目的构建DNA-PKcsshRNA表达载体,观察该基因的抑制对A2780细胞增殖活性的影响。方法将针对人DNA-PKcs基因的不同部位设计的shRNA插入到真核表达质粒并转染人卵巢A2780细胞,RT-PCR和WesterBlot检测其对该基因mRNA和蛋白水平的抑制效率,MTT法测定DNA-PKcs基因的抑制对肿瘤细胞增殖活性的影响。结果 DNA测序分析证实DNA-PKcs shRNA表达载体pSIRENDNA-PKcs shRNA构建成功并在细胞中表达,转染重组载体的A2780细胞DNA-PKcs的表达在mRNA和蛋白水平均明显下降;重组载体转染细胞增殖活性明显降低。结论成功构建DNA-PKcs shRNA表达载体为进一步研究DNA损伤修复基因DNA-PKcs奠定了基础;DNA-PKcs表达的抑制可能会导致肿瘤细胞增殖活性降低。
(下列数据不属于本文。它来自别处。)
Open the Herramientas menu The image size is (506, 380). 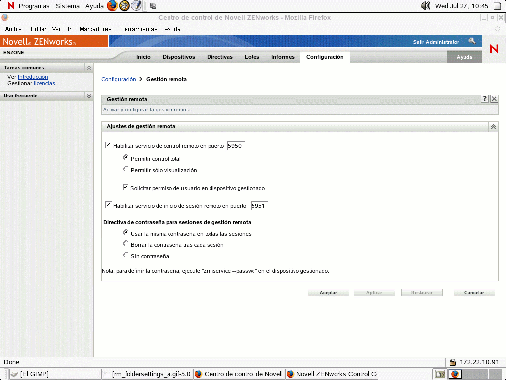(138, 29)

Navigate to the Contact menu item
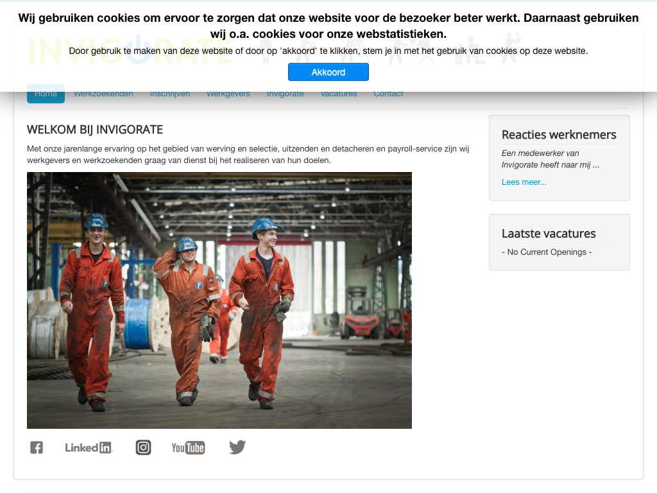(x=389, y=94)
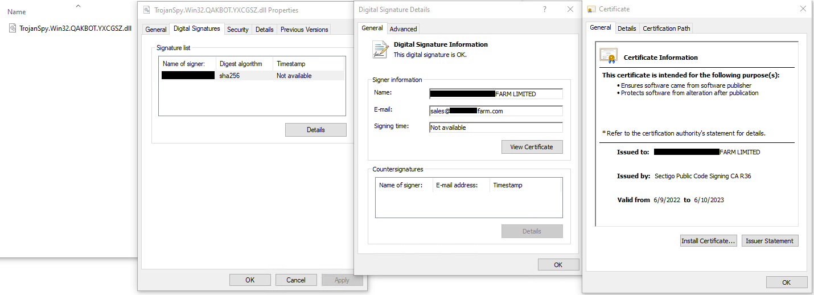Collapse the Name column sort chevron

[78, 6]
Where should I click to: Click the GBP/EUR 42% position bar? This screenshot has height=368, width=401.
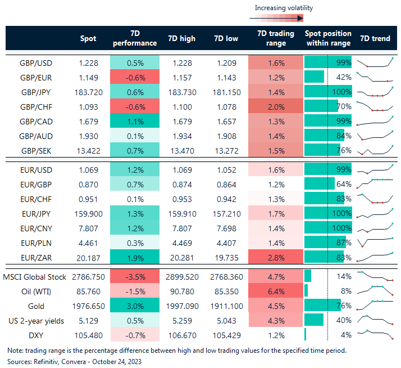(x=315, y=77)
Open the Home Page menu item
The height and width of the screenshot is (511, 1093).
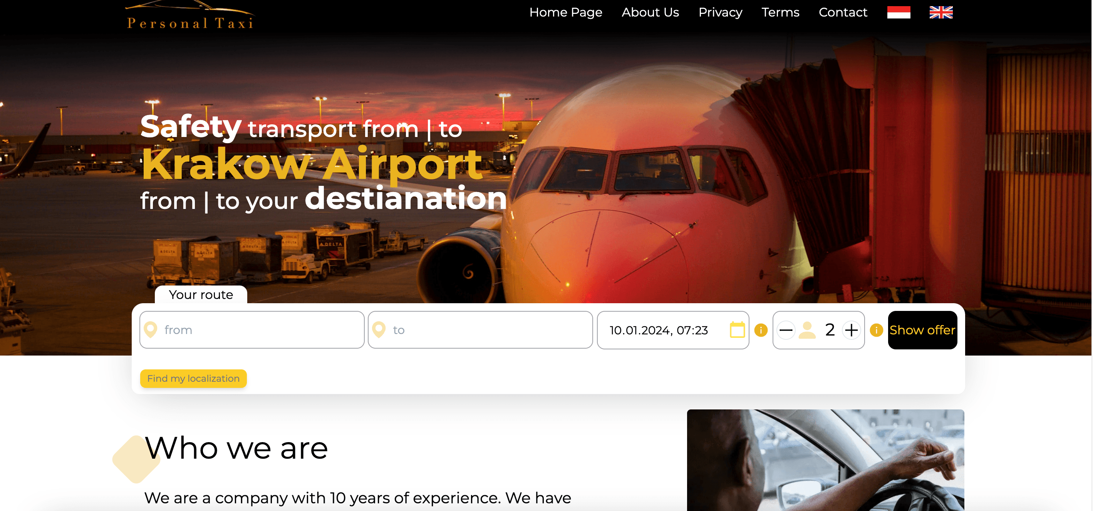pyautogui.click(x=566, y=12)
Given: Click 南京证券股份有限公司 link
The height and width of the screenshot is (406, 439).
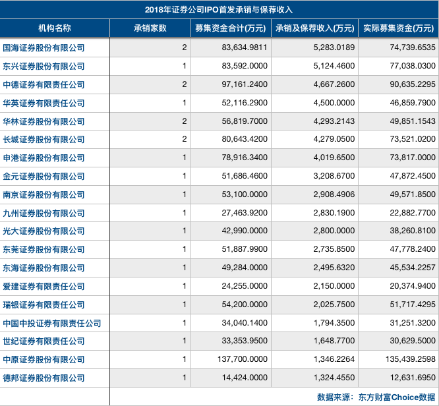Looking at the screenshot, I should pyautogui.click(x=44, y=195).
The Construction of DNA-Pkcs Short-hairpin siRNA Recombinant Vector and Its Expression in Vitro

Objective To construct eukaryotic vector expressing shRNA(short hairpin RNA) of DNA-PKcs and study the significance of superexpression of DNA-PKcs in A2780 cells. Methods Designing two different shRNA targeting the coding sequence of DNA-PKcs, the pSIREN-DNA-PKcs shRNA was constructed by inserting the designed shRNA to the plasmid vector pSIREN.The human ovarian cancer cell strain A2780 was transfected by pSIREN-DNA-PKcs shRNA. The Expression of DNA-Pkcs in transfercted cells was detected by RT-PCR and Westernblot. The prolixferation activeities of transfercted cells were assayed by MTT. Results It was verified by partial nucleotide sequenceing and restriction endonuclease digestion that the constructed vector expressing shRNA of DNA-PKcs was correct. The DNA-PKcs expression was significantly suppressed in A2780 cells transfected by pSIRENDNA-PKcs shRNA compared with untransfected A2780 cells. The A2780 cells transfected with pSIRENDNA-PKcs shRNA had Lower Cellula proliferation activities compared with untransfected A2780 cells. Conclusion The studing results laid the foundation for further studing on the biological functions of DNA-PKcs.The superexpression of DNA-PKcs should decrease the proliferation activities of carcinoma cells.